However, supporting atomic operations such as compare-and-set or increment-and-get in a register makes it equivalent to consensus. Thus, the problems of consensus and a linearizable register are closely related.
Implement linearizable compare-and-set operation by using total order broadcast as an append-only log:
Append a message to the log, tentatively indicating the new value you want to claim.
Read the log, and wait for the message you appended to be delivered back to you. (If you don't wait, it will be neither linearizable nor sequentially consistent)
Check for any messages claiming the new value that you want. Commit the claim and acknowledge it to the client, or abort the operation.
Above procedure provides sequential consistency / timeline consistency, which is a weaker guarantee than linearizability. To further ensure reads linearizability in addition to the writes, options are:
- Sequence reads through the log by appending a message, reading the log, and performing the actual read when the message is delivered back to you. (Quorum reads in etcd)
- If the log allows you to fetch the position of the latest log message in a linearizable way, you can query that position, wait for all entries up to that position to be delivered to you, and then perform the read. (ZooKeeper
- Read from synchronously updated replica. (Chain Replication for Supporting High Throughput and Availability)
Implementing total order broadcast using linearizable storage
The inverse of building linearizable compare-and-set operation from total order broadcast.
- Assumption: you have a linearizable register that stores an integer and that has an atomic increment-and-get (or compare-and-set) operation.
- Then: for every message you want to send through total order broadcast, you increment-and-get the linearizable integer, and then attach the value you got from the register as a sequence number to the message.
- Then: send the message to all nodes (resending any lost messages)
- The recipients will deliver the messages consecutively by sequence number.
The key difference between total order broadcast and timestamp ordering is that total order broadcast has no sequence gaps.
In fact, linearizable compare-and-set (or increment-and-get) register and total order broadcast are both equivalent to consensus.
Distributed Transactions and Consensus
The simple yet fundamental goal: get several nodes to agree on something.
[[DDIA-5 Replication]], [[DDIA-7 Transactions]], system models ([[DDIA-8 The Trouble with Distributed Systems]]), [[#Linearizability]] and [[#Total Order Broadcast]] are prerequisite knowledge to tackle the consensus problem.
What are situations in which consensus is required?
- Leader election: leadership position will become contested during network fault, split-brain situation will result in inconsistency and data loss.
- Atomic commit: a transaction may fail on some nodes but succeed on others, they need to either all abort/roll back, or they all commit. Also known as atomic commit problem.
The algorithms for consensus:
- two-phase commit (2PC) algorithm is a kind, but not a very good one.
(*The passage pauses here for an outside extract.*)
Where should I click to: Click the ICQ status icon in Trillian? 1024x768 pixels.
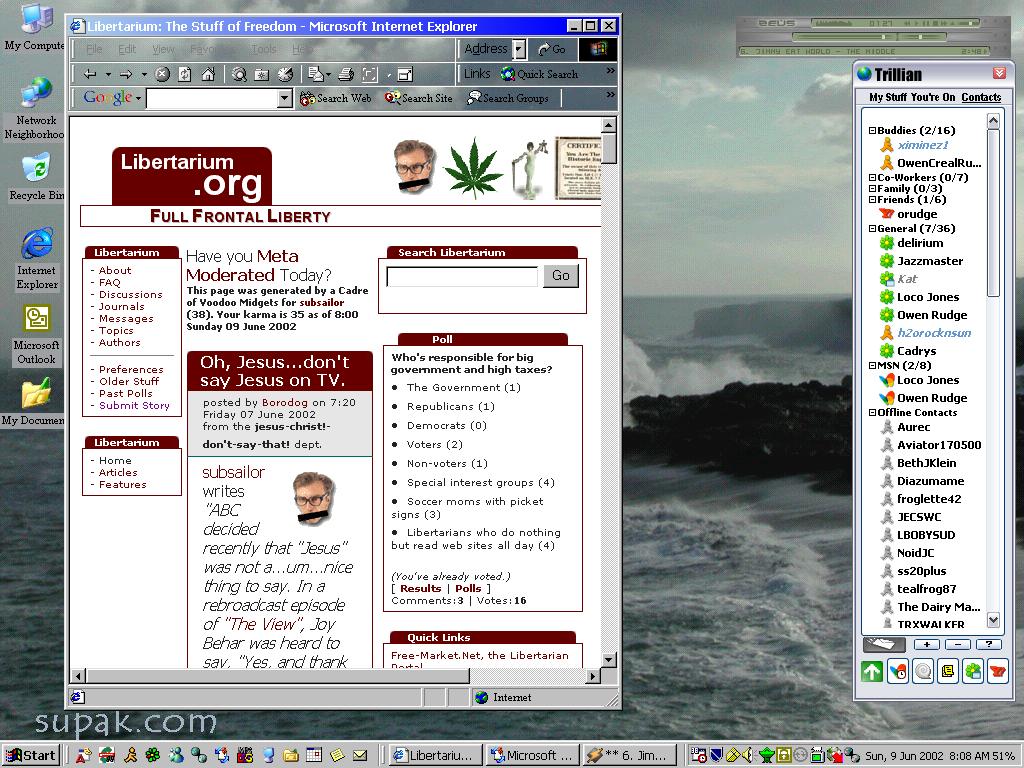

- ZooKeeper (Zab) and etcd (Raft) are better ones.
Atomic Commit and Two-Phase Commit (2PC)
From single-node to distributed atomic commit
When multiple nodes are involved in a transaction?
- Multi-object transaction in a partitioned database
- Term-partitioned secondary index entries may be on a different node from the primary data
- A transaction commit must be irrevocable. (Although compensating transaction is allowed.)
- A node must only commit once it is certain that all other nodes in the transaction are also going to commit.
Introduction to two-phase commit
- The coordinator is often implemented as a library within the same application process that is requesting the transaction, but it can also be a separate process or service.
- Prepare phase and commit phase.
A system of promises
Two crucial "points of no return" that ensure the atomicity:
- when a participant votes "yes", it promises that it will definitely be able to commit later
- once the coordinator decides, that decision is irrevocable.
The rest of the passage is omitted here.